I just looked at a competitors site...they link to an external CSS file and make the H1 tages use 12 point arial...then they write the entire body text in this!

Then I looked at the robots.txt they allow looking at the css, and it says he got the robots.txt from searchengineworld.com....He/She is one of us...

At least now I know why my site got bumped to number 2/3 in the serps.

mipapage

4:19 pm on Mar 19, 2003 (gmt 0)

WebmasterWorld Senior Member 10+ Year Member



Werty,

I haven't kept up too much on this thread, but I have read theories that go like this:

1 - You should think of the header tags and p tags as 'ranking' your text within your site. IE H1 text is more important than H2 etc.
2 - Too many words contained within a tag can dilute it's effect.

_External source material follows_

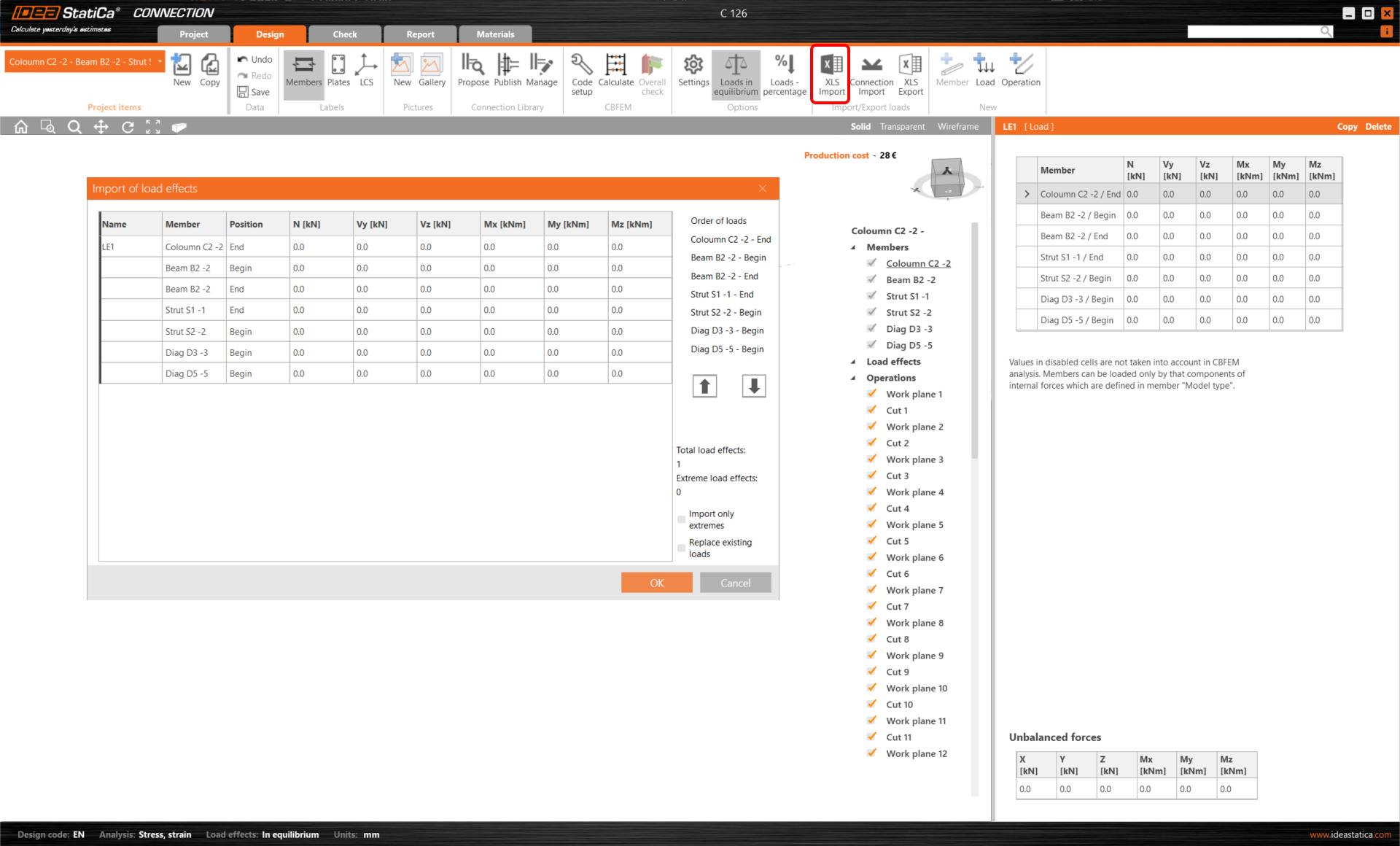This screenshot has width=1400, height=846.
Task: Toggle the Loads in equilibrium option
Action: tap(736, 73)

If your pages are otherwise 'identical', the difference between you and your competition is that maybe your competitor is better at getting his/her keywords into 'important' places in their code.

Just a thought.

Receptional Andy

4:21 pm on Mar 19, 2003 (gmt 0)



>Too many words contained within a tag can dilute it's effect.

this is true, but I have seen increasing numbers of sites doing well with techniques like this in the SERPs. Although you have to keep in mind that people using CSS trickery probably have some other things going on too...

mipapage

4:33 pm on Mar 19, 2003 (gmt 0)

WebmasterWorld Senior Member 10+ Year Member



> you have to keep in mind that people using CSS trickery probably have some other things going on too

Yes, some of us have validated markup. Google likes that too. Before using good markup and css, our company site was up around 35kb of html markup (proir to going live). Using css and proper markup (whichever *ml you choose) we're down to about 5k.

We got really lucky with our listing. At first crack we showed up #1 for our words on google. Luck was involved, but it should be noted that we are in the web design business, and we outranked other SEO & design companies on the first try.

Things are now bouncing around in the Everflux (expecially with today's little tremor) but what I learned from our luck was consistency, not tricks.